Exercise requirements: Write out each line of the material below exactly as given.

Supplied entries:
————————

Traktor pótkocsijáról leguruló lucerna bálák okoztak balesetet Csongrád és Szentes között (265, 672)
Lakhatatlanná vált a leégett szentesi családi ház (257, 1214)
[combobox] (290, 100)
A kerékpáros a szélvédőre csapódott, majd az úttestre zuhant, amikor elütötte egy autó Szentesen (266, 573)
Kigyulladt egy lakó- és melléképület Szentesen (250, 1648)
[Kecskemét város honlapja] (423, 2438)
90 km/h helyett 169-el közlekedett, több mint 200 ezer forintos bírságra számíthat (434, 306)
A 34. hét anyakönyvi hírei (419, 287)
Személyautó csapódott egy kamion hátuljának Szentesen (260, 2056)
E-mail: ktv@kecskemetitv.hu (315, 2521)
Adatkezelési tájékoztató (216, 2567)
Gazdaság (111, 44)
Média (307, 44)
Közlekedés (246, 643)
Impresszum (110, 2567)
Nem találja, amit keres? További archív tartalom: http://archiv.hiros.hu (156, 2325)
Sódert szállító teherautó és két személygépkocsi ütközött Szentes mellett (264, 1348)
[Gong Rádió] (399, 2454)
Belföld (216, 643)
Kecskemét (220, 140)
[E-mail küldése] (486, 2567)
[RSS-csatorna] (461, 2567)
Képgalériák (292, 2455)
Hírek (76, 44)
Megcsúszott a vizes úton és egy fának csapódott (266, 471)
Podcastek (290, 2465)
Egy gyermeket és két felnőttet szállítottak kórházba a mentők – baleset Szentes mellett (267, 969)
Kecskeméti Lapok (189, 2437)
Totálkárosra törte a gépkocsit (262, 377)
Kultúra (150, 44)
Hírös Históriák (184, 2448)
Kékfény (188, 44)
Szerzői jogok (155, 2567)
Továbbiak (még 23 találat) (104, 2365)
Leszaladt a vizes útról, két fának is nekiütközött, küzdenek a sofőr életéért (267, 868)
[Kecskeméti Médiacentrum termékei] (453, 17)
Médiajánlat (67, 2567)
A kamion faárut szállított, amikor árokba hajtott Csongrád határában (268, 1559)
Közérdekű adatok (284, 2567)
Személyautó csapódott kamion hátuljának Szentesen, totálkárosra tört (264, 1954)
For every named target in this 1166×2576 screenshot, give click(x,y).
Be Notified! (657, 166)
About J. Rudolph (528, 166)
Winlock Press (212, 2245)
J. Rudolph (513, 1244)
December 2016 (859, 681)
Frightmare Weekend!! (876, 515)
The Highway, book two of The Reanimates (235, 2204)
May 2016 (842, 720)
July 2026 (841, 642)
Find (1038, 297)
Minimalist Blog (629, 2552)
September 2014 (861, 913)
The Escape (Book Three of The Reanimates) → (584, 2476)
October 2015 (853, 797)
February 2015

————————

Reply:
Traktor pótkocsijáról leguruló lucerna bálák okoztak balesetet Csongrád és Szentes között (265, 672)
Lakhatatlanná vált a leégett szentesi családi ház (257, 1214)
[combobox] (290, 100)
A kerékpáros a szélvédőre csapódott, majd az úttestre zuhant, amikor elütötte egy autó Szentesen (266, 573)
Kigyulladt egy lakó- és melléképület Szentesen (250, 1648)
[Kecskemét város honlapja] (423, 2438)
90 km/h helyett 169-el közlekedett, több mint 200 ezer forintos bírságra számíthat (434, 306)
A 34. hét anyakönyvi hírei (419, 287)
Személyautó csapódott egy kamion hátuljának Szentesen (260, 2056)
E-mail: ktv@kecskemetitv.hu (315, 2521)
Adatkezelési tájékoztató (216, 2567)
Gazdaság (111, 44)
Média (307, 44)
Közlekedés (246, 643)
Impresszum (110, 2567)
Nem találja, amit keres? További archív tartalom: http://archiv.hiros.hu (156, 2325)
Sódert szállító teherautó és két személygépkocsi ütközött Szentes mellett (264, 1348)
[Gong Rádió] (399, 2454)
Belföld (216, 643)
Kecskemét (220, 140)
[E-mail küldése] (486, 2567)
[RSS-csatorna] (461, 2567)
Képgalériák (292, 2455)
Hírek (76, 44)
Megcsúszott a vizes úton és egy fának csapódott (266, 471)
Podcastek (290, 2465)
Egy gyermeket és két felnőttet szállítottak kórházba a mentők – baleset Szentes mellett (267, 969)
Kecskeméti Lapok (189, 2437)
Totálkárosra törte a gépkocsit (262, 377)
Kultúra (150, 44)
Hírös Históriák (184, 2448)
Kékfény (188, 44)
Szerzői jogok (155, 2567)
Továbbiak (még 23 találat) (104, 2365)
Leszaladt a vizes útról, két fának is nekiütközött, küzdenek a sofőr életéért (267, 868)
[Kecskeméti Médiacentrum termékei] (453, 17)
Médiajánlat (67, 2567)
A kamion faárut szállított, amikor árokba hajtott Csongrád határában (268, 1559)
Közérdekű adatok (284, 2567)
Személyautó csapódott kamion hátuljának Szentesen, totálkárosra tört (264, 1954)
For every named target in this 1166×2576 screenshot, give click(x,y).
Be Notified! (657, 166)
About J. Rudolph (528, 166)
Winlock Press (212, 2245)
J. Rudolph (513, 1244)
December 2016 (859, 681)
Frightmare Weekend!! (876, 515)
The Highway, book two of The Reanimates (235, 2204)
May 2016 (842, 720)
July 2026 (841, 642)
Find (1038, 297)
Minimalist Blog (629, 2552)
September 2014 (861, 913)
The Escape (Book Three of The Reanimates) → (584, 2476)
October 2015 (853, 797)
February 2015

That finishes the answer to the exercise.